The concept of the second economy was first launched into the macroeconomic debate sphere in 2003 by President Thabo Mbeki, as one half of South Africa's so-called 'dual economy'.
HSRC research director Dr Michael Aliber said that Mbeki has described the government's antipoverty drive as comprising three emphases. These are to strengthen the first economy, meet the challenges of the second economy and provide and refine the social security net.
The report, titled 'Overcoming Underdevelopment in South Africa's Second Economy' aims to shed light on the state of the second economy, as well as the efficacy and developments in government's intervention programmes directed at this sector of the population.
For the purposes of the report, participants in the second economy were limited to subsistence farmers, informal-sector workers, the discouraged unemployed and the working poor (earning less than $2 a day).
Editor Marie Kirsten said that 20% of South Africa's working-age population fell into these categories, aside from a further 30% who were officially unemployed.
The issue of development is particularly topical at the moment, as the ANC National General Council meets in Pretoria, to discuss, among other things, the question of 'development and underdevelopment'.
Newly-appointed deputy President Phumzile Mlambo-Ngcuka also has the second economy as one of her key responsibilities and has said that she will be promoting labour-intensive programmes.

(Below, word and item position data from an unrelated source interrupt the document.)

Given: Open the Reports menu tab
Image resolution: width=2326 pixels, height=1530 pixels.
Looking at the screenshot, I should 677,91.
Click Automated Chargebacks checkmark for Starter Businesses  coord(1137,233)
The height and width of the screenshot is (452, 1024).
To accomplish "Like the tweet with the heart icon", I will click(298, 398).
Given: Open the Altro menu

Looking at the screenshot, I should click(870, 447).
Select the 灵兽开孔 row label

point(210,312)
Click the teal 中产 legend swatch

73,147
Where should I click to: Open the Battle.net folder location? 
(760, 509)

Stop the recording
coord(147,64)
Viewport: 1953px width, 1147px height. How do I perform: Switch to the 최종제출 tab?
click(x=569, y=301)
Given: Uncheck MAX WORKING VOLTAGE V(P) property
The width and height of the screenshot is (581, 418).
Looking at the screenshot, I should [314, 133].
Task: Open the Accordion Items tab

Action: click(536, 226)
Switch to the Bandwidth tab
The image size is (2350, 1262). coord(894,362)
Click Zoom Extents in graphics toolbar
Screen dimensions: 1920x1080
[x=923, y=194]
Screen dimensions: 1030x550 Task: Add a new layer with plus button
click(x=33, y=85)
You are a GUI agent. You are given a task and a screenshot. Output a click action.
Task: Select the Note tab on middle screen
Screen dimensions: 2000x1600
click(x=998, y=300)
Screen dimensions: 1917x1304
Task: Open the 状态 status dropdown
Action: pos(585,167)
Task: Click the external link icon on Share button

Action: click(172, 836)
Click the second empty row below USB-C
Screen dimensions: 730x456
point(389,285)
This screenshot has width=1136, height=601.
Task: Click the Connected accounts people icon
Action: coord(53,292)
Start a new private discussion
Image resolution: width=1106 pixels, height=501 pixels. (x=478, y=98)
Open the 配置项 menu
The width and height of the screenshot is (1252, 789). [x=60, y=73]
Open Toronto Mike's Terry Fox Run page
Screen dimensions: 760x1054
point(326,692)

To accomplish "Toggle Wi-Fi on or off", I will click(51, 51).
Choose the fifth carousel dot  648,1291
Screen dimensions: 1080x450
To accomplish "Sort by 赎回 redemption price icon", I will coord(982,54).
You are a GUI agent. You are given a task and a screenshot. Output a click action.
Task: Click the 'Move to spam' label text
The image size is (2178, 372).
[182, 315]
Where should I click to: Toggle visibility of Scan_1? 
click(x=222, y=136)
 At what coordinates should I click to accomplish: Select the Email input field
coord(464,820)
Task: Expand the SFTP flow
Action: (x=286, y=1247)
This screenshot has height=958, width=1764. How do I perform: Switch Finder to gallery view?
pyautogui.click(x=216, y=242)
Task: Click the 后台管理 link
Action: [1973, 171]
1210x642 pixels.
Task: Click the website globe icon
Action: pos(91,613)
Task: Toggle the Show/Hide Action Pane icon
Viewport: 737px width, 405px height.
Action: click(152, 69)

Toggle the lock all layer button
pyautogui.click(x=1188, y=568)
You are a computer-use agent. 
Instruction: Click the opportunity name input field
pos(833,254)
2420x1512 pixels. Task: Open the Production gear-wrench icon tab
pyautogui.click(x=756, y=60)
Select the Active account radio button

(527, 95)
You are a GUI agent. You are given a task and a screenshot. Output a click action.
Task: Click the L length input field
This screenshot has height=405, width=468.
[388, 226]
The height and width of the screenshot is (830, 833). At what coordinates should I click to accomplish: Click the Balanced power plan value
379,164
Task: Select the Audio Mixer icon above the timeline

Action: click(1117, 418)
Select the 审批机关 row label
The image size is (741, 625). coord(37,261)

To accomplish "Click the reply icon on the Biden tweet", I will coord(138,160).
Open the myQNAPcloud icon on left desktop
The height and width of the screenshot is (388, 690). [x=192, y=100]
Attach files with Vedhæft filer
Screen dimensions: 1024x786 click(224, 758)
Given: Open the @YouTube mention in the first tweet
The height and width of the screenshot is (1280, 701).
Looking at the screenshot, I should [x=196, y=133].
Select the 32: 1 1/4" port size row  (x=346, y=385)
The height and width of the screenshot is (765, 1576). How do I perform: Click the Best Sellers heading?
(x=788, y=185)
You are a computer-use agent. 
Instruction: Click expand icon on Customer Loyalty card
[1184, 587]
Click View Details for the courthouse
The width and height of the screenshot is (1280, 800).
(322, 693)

The DBSA report looks at the way that colonialism and international colonialism resulted in the formation of two separate economies in South Africa, and poses the question: why, after over ten years of democracy, do poverty and inequality not only persist, but seem to be on the increase? Aliber said yesterday that, in answering this question it was necessary to examine the second economy for two reasons.
Firstly, it has become clear that the first economy will not solve the problem of poverty in the short or medium term, he said.
Further, the social security system, while necessary, has limitations, which will always prevent it from eradicating poverty.
The report mentions a number of government intervention programmes, which are aimed specifically at the second economy.
Of these, four were selected - the Department of Provincial and Local Government's rural and urban programme, the Expanded Public Works Programme (EPWP), and interventions into the agricultural and small business sectors - and analysed at length.
Several patterns emerged, from which conclusions were drawn.
The first of these was that there is a need to disaggregate and quantify the programmes.
In the small-business and agricultural sectors especially, the needs of participants are diverse and they should not be assisted as homogenous groups.
Secondly, Aliber said that government tends to seek to assist by introducing new economic activity, but that there is a need to support what is already in place.
Other observations are that there is a need, and failure, to understand the real constraints and problems, as well as to learn from the failures and successes of previous programmes.
Aliber said that the studies conducted in the report show that the scale of the existing interventions is far too small in comparison to the problems they seek to tackle.
Further, while the government is eager to invest in the poor, it is much easier to spend the money on grants that on developing the second economy, he said.
Existing intervention programmes also tend to be more concentrated on the upper end of the poor societies, with an overall concentration of benefits reaching smaller groups of people.